A Co. Down cereal grower does not believe that a measure such as a Tillage Incentive Scheme (TIS) should be used as a means of encouraging the expansion of Ireland’s tillage/arable area.
“I believe that market forces should always be allowed to play out in this regard,” Allan Chambers told Agriland.
“I also question the principle of encouraging livestock farmers to consider ploughing up significant acreages of grass.
Allan farms 270ac of crops near Seaforde in the very heart of Co. Down.
“I do support, however, measures to increase the protein acreage grown throughout Ireland.
“But the support levels must reflect the fast increasing price of imported protein sources, such as soya."
The last 50 years have seen Northern Ireland’s arable acreage drop by approximately 60%.
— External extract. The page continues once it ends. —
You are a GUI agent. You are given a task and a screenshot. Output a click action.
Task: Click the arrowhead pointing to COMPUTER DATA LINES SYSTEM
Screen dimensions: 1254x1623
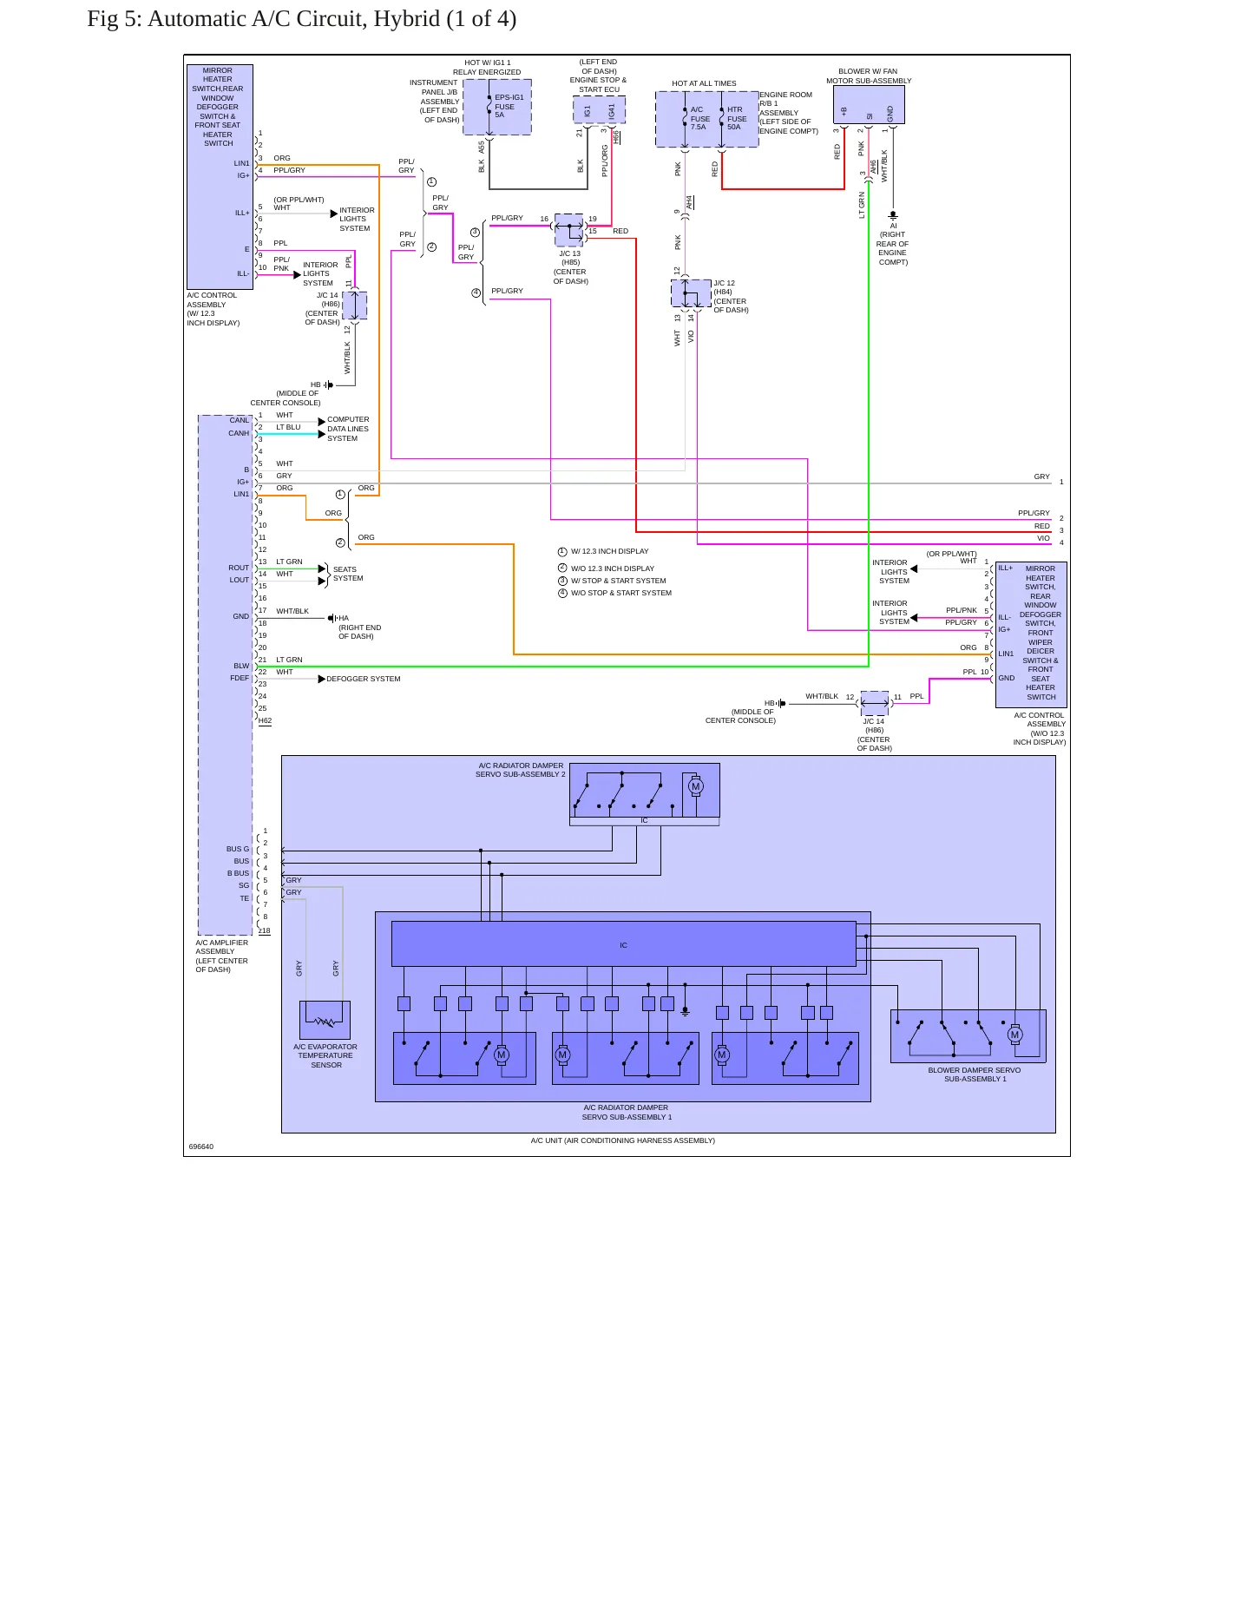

“The industry must be adequately supported into the future,” Allan commented.
“And in this context two things must happen. First off, the new safety net payment that is being talked about for Northern Ireland must mirror the CAP [Common Agricultural Policy] payments that will be on offer across the rest of the island.
Allan also believes that Northern Ireland’s arable sector musty be fully recognised for the natural diversity that it brings to the countryside.
But the basic question remains i.e. is it possible to reverse the trend that has seen the area of crops grown in Northern Ireland decrease so significantly mover recent years?
Allan Chambers believes that every arable farmer in Northern Ireland has the capacity to expand their cropping area by at least 20%.
“But it’s all about getting the extra land they need to make this happen,” he stressed.
“The tax incentives linked to long-term leasing in the Republic of Ireland is working well to this end. I see no reason why this cannot be replicated in Northern Ireland.”